In general, founders do better when path-to-market is very exploratory and rules need to be broken and “new wisdom” needs to be created. Managers/leaders do well when the path is clear, the industry is entrenched, and the product is an “expected service.” In old markets, it’s critical to have a laser-focused VP of sales who knows how to incentivize and motivate the sales team to go further than they would on their own. The playbook differs depending on whether you need to simply know your customers well, as any good salesperson does, or if you have to re-educate them and evangelize a totally new solution to problems the customers may not know they have.

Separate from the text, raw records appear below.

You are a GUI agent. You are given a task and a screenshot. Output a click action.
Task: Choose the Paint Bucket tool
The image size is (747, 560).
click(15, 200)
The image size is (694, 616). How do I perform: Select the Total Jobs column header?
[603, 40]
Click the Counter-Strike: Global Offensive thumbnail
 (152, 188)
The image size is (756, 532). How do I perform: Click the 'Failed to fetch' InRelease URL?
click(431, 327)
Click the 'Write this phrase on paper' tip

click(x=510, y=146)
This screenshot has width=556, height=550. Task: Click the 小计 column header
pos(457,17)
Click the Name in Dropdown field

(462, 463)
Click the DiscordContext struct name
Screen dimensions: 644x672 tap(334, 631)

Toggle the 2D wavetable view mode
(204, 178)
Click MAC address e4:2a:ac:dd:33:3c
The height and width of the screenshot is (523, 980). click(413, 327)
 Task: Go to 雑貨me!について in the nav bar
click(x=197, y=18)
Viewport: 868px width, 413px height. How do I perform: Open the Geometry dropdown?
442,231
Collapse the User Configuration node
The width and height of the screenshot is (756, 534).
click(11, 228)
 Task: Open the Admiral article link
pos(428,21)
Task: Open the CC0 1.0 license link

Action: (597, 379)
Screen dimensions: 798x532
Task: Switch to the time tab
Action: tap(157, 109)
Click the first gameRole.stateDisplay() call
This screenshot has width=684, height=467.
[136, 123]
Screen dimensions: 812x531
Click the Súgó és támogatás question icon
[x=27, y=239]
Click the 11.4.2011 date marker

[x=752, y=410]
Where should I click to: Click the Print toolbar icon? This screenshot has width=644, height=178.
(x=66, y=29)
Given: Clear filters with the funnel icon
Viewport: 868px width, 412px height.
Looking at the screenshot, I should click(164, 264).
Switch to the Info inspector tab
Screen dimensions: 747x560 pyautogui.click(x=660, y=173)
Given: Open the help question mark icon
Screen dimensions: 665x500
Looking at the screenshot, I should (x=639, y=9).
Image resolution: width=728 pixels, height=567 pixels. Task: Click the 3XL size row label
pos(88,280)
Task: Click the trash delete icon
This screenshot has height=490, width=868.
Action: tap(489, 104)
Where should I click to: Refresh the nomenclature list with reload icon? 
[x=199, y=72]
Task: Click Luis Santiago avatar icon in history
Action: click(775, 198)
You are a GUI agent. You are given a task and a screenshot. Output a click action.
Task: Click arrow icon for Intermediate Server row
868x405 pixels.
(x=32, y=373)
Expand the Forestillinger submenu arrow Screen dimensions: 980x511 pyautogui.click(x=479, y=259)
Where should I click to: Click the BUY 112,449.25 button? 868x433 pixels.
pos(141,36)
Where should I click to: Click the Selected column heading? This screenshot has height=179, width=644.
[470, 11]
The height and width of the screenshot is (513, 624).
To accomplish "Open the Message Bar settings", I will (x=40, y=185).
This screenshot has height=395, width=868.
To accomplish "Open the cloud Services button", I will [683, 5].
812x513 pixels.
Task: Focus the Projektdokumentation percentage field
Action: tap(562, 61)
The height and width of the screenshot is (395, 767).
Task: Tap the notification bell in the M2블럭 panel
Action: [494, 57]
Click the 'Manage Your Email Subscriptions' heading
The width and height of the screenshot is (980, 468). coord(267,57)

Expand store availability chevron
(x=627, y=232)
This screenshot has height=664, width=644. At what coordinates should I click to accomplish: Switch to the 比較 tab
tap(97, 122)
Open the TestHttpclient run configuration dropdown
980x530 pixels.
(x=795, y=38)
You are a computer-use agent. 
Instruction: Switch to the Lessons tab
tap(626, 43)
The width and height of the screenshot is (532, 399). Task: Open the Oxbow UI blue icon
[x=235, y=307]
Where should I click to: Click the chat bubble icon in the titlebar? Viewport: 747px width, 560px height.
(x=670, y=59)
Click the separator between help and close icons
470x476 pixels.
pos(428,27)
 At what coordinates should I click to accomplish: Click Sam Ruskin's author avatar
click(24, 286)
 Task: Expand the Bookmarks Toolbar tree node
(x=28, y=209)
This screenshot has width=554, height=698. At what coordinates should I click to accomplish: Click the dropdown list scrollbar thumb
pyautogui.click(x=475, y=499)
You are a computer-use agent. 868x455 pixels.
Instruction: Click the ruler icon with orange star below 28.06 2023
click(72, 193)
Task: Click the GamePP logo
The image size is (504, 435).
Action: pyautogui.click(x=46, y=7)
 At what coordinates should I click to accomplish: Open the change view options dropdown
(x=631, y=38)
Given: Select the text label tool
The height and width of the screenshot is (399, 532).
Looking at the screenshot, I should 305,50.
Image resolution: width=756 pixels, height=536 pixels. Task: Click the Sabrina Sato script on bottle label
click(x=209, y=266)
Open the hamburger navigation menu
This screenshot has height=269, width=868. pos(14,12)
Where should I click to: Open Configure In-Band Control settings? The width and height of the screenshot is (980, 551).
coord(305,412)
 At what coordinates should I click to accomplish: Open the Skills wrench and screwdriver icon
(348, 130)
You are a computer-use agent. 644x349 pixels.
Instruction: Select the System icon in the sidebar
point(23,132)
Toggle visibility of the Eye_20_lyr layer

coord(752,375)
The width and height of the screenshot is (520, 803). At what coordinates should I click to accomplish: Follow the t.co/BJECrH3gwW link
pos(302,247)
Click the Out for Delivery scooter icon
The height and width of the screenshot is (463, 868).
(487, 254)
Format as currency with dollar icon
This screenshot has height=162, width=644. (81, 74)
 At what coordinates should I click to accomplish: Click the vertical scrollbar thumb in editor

Of course, nothing prevents the founder from being or becoming a good manager (again, it is almost always ideal and it’s often important to employ tactics that buy the founder more time) with time to learn management and leadership skills. Taking the plunge and jumping without a parachute is especially valuable when there’s little to lose beyond investor money, but a lot to gain. However, as a company becomes more valuable, you need to worry as much about preserving the value that has been built as about building new value through new initiatives. This delicate balancing act moves a company from a “startup” to “traditional company building,” and should change the approach of the founders and the board. Suddenly there is more to lose and more to preserve! There is a time in a company’s history when there is value to preserve as well as to create.
I agree with the wisdom that as the business scales, we need to be more cautious in business-building/changing. Sometimes I am too quick to react and push for change, and I need to be surrounded by folks who can help temper this with more thoughtfulness about the course of action.
LightSail’s Steve Crane cautions, however:
My sense is that failure to drive a successful product line to the next level due to concern about hurting its value happens far more often than the reverse. It’s a situation that’s more likely to occur when “professional” management is running the show in my experience. There’s a key balance to be struck between overly reckless founders and overly conservative managers.